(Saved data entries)
# # #
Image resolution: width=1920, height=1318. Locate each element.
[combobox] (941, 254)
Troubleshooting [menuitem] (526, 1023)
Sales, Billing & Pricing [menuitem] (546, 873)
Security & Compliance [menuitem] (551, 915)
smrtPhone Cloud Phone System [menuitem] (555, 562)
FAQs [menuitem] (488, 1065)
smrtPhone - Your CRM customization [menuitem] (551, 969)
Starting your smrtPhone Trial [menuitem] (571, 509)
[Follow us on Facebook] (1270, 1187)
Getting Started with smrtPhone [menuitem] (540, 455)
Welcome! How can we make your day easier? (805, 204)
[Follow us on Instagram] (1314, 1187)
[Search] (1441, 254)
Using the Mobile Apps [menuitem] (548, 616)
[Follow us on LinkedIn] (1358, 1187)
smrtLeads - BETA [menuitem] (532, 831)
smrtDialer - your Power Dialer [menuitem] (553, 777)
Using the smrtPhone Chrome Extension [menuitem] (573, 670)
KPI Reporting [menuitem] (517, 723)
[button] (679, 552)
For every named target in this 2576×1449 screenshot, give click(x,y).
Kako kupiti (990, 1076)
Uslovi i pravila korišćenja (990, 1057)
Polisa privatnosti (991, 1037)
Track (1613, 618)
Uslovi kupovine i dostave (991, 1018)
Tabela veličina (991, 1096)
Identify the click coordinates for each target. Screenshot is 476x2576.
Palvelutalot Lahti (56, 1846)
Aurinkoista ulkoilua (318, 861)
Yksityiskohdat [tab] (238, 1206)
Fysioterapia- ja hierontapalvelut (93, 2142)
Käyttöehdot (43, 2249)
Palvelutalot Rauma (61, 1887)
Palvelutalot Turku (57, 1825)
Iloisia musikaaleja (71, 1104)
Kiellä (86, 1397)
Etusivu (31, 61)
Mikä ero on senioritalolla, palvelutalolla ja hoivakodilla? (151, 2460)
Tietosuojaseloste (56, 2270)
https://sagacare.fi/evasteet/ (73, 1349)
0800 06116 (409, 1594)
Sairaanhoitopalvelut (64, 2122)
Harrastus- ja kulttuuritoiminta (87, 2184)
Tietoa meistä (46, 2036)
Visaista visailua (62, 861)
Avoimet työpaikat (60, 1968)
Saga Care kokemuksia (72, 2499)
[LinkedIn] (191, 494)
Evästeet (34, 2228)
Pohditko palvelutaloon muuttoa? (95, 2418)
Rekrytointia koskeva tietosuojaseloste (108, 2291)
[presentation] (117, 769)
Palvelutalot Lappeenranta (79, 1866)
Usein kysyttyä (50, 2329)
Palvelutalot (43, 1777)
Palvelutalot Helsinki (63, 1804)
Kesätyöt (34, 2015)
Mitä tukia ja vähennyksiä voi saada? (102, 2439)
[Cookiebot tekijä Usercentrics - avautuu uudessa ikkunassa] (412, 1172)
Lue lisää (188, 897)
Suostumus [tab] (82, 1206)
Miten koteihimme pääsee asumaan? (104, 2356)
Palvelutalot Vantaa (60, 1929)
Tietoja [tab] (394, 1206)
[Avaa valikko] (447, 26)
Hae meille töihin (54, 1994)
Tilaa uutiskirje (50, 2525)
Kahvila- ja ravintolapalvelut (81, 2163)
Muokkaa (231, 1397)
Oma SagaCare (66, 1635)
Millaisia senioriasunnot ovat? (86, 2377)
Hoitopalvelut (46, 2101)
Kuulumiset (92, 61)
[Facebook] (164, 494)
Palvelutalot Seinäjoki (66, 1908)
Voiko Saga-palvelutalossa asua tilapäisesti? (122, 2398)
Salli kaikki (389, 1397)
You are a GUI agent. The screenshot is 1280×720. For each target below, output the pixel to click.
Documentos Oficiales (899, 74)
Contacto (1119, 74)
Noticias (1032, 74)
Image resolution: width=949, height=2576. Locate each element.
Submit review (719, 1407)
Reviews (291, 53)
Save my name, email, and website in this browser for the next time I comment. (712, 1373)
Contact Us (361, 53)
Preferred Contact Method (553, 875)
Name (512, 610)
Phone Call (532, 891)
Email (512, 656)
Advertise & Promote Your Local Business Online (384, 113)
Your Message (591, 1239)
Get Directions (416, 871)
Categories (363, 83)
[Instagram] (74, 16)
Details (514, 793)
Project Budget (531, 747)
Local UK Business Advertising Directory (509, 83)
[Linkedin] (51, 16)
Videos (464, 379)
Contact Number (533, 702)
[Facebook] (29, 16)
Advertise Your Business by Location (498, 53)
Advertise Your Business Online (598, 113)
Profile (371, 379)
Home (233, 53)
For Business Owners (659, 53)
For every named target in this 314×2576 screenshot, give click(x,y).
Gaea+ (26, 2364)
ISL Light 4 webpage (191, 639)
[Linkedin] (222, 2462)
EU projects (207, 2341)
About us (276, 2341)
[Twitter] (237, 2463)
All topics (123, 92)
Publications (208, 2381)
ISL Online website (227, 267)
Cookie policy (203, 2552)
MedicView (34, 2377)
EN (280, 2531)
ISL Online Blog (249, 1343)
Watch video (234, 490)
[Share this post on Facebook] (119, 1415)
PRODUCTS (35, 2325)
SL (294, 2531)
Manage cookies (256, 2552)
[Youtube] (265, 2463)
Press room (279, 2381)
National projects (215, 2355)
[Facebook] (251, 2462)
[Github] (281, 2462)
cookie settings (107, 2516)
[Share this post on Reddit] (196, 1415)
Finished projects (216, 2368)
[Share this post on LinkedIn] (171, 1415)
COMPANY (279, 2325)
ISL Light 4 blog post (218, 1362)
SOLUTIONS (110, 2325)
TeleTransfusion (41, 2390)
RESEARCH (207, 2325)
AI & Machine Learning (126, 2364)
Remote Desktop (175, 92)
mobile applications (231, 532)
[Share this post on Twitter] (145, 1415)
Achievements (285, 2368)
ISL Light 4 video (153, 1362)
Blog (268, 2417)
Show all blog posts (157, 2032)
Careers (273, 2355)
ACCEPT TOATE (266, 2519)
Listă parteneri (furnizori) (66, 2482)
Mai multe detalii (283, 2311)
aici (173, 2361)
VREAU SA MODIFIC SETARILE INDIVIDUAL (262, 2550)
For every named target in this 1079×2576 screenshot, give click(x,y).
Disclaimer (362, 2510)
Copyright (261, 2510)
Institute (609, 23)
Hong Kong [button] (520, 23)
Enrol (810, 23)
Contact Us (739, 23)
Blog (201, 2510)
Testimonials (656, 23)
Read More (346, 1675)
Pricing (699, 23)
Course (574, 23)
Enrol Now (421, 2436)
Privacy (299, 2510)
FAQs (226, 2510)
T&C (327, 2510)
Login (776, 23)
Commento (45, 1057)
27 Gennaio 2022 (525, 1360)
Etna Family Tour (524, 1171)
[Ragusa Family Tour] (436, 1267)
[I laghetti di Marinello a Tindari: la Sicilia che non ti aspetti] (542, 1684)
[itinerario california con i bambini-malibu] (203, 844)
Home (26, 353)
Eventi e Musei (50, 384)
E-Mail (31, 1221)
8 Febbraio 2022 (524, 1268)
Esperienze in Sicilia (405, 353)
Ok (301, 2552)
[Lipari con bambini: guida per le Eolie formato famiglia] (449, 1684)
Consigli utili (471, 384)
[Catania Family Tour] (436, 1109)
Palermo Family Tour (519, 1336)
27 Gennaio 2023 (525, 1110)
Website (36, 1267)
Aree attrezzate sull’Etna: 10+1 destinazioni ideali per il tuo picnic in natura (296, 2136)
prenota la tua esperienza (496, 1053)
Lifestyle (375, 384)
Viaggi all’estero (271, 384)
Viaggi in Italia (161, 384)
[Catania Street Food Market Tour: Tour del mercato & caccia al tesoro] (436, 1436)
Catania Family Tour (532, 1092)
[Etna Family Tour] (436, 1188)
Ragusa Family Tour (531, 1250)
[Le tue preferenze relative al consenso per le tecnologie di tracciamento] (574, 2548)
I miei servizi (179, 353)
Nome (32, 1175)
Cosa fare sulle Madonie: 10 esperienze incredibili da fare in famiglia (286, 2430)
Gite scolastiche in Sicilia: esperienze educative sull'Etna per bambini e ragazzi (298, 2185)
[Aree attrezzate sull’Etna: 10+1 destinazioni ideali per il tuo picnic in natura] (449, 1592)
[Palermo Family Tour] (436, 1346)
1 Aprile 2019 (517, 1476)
# # #
=== Your assignment ===
Count the lines above that include the word "Locate". Reply with that number alone.

=== Response ===
2